A indústria da Zona da Mata fechou 2015 com queda nos principais indicadores de desempenho. O faturamento real caiu 14,6%, as horas trabalhadas retraíram 5,2% e a massa salarial real diminuiu 7,6%. Na contramão, a utilização da capacidade instalada subiu, passando de 87% para 88%, sempre tendo por base o acumulado do ano passado. Os dados são da Pesquisa Indicadores Industriais (Index), realizada em parceria entre Fiemg e Confederação Nacional da Indústria (CNI).
Dentre os setores produtivos, o têxtil registrou queda de 11,5% no valor total das vendas. A diminuição de 0,2% no faturamento do setor de celulose e papel, identificado na região, foi atribuído ao decréscimo nas vendas internas de papel e papelão, em função da crise econômica nacional. A queda nas vendas de carne para o mercado interno determinou o recuo de 0,1% no faturamento do setor de alimentos.
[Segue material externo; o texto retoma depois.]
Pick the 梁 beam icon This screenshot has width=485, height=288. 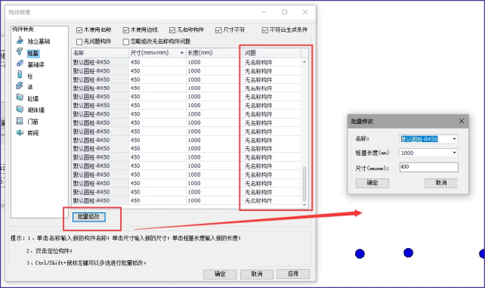click(x=20, y=86)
A avaliação da assessoria econômica é que a retração na demanda interna e nas exportações motivou a queda no faturamento verificado nas indústrias da Zona da Mata. Já a variável ligada à produção – horas trabalhadas – reduziu como reflexo do recuo na produção. A massa salarial também apresentou retração, enquanto o emprego ficou estável (0%). “A conjuntura política e econômica desfavorável do país influenciou a redução nas vendas das indústrias. As expectativas para 2016 são de continuidade do quadro negativo, no entanto a desvalorização do real pode amenizar o quadro”, avaliou o estudo.